Of mosquito bites, healing, and hope

Terrie Taylor Faculty Traverse City, Michigan, and Blantyre, Malawi

Terrie Taylor has dedicated the last two decades to researching malaria in sub-Saharan Africa where the disease kills as many as two million children each year. A University Distinguished Professor of internal medicine in MSU’s College of Osteopathic Medicine, Taylor spends six months of each year–the rainy season–in Malawi where she leads a team that conducts research on malaria and treats patients infected with the disease, the vast majority of whom are children.

Her efforts are paying off. A partnership formed by MSU, Malawi, and GE Healthcare delivered the African country’s first and only MRI unit, which now allows Taylor and her colleagues to see inside malaria patients like never before. With a clearer picture of the disease, Taylor is helping save lives, but she continues to search for more effective means of treatment and, better yet, a cure.
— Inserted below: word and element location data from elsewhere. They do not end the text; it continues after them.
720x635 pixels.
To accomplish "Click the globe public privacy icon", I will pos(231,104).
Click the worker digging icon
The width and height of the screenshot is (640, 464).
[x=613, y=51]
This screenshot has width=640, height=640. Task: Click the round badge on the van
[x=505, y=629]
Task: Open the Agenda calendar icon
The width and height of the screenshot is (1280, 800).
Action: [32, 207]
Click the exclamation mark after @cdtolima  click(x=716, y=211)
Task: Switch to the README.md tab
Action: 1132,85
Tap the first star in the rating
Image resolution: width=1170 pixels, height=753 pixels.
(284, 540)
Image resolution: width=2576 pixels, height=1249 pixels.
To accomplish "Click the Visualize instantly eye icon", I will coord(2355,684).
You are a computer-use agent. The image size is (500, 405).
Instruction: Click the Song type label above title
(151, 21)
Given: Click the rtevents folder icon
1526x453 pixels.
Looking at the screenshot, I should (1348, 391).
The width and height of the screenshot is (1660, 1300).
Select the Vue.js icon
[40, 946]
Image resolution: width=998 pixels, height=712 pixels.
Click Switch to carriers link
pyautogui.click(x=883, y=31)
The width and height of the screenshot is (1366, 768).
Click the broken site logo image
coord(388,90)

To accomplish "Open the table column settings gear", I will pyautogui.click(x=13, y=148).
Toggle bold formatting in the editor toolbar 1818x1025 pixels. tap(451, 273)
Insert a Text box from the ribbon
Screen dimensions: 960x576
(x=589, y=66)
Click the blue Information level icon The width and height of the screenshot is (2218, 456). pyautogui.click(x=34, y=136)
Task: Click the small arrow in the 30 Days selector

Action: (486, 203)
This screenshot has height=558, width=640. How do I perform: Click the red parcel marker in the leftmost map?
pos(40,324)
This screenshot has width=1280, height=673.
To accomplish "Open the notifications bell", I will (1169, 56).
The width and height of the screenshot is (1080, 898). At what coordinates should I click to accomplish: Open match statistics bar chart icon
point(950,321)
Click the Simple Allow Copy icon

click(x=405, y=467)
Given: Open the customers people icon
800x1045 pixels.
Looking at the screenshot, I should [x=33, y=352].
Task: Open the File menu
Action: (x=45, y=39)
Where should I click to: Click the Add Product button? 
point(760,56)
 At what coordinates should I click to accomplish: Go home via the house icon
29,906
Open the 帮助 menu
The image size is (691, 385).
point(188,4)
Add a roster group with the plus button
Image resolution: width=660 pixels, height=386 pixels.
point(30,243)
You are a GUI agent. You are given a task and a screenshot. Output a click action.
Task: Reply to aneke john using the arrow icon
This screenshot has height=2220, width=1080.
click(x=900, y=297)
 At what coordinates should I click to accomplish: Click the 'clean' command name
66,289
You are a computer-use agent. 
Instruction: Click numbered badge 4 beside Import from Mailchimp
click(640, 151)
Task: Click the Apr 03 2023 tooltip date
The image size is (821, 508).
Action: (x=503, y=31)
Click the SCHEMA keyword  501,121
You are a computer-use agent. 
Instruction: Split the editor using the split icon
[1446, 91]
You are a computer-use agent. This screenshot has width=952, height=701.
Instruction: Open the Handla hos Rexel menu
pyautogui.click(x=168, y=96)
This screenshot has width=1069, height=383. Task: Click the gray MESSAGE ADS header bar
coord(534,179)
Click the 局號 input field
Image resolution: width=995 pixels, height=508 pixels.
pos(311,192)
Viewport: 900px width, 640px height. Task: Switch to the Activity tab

A new $9.1 million federal grant awarded to Taylor and her team in July 2010 will help them create new prevention and control strategies in Malawi.

Terrie Taylor
Faculty
University Distinguished Professor of internal medicine
Traverse City, Michigan, and Blantyre, Malawi

[Baby crying]

My ultimate goal is to figure out what is actually killing these kids with cerebral malaria and coming in with an intervention that can yank more of them back from the brink. Oh, gosh, let’s see. The first malaria season was 1986–87, so we’re coming up on 25 years. I’m heart and soul in this for six months a year and I live and breathe the research ward and the patients who are here. And it’s an intensive immersion into the clinical world, but then I leave and I go back to East Lansing and I don’t take care of—I have no patient care responsibilities in the U.S. So that’s a kind of a time to rest and recharge.

[People chattering]

She’s very sick. She’s a TB patient, so she’ll be here for several months, probably. And her temperature? Any change? Any improvement? No fevers? Well, that’s an improvement. I hope she gets better. I hope she gets better. I think if we are on the right track in terms of her treatment, she stands a good chance.

Every year there are several children who are just gut-wrenchers, kids that you didn’t expect to die or kids that you’d become attached to or a parent who’s obviously crushed by the loss and some are more painful than others.

And it’s hard and sometimes I just have to say we just need to take a break. We’re not going to admit anybody. We’re all just going to take the day and have a cup of tea and talk about it and regroup and move on, because you can’t absorb that much loss over and over and over without resting and processing it and talking about it. As painful as it is to suffer along with the parents, I would feel worse if I didn’t feel anything.

[People chattering]

The moms stay. The moms often stay with the patient and then the next younger child because they can’t leave that child alone at home. It’s utterly astonishing to see the patience and perseverance of these mothers through thick and thin with their kids. It’s really humbling.

Directly by providing patient care, we’re saving lives. We are saving lives. These are kids that would not survive were they not able to be looked after on a ward that is as well staffed and as well supplied as our ward. So on that direct, immediate level, lives have been saved. It takes a long time, though. That’s the thing and that’s why I’m so appreciative of the fact that Michigan State has hung in there with me for all these years, because that’s how long it takes. I’m grateful to be here.

I’m grateful to be received. I’m happy that the patients laugh along with the jokes, and I’m pleased that the work has been useful in Malawi, but I think I would never feel rooted here. So I’m glad that my roots are in Michigan. I would feel adrift if I didn’t have a strong base back at home.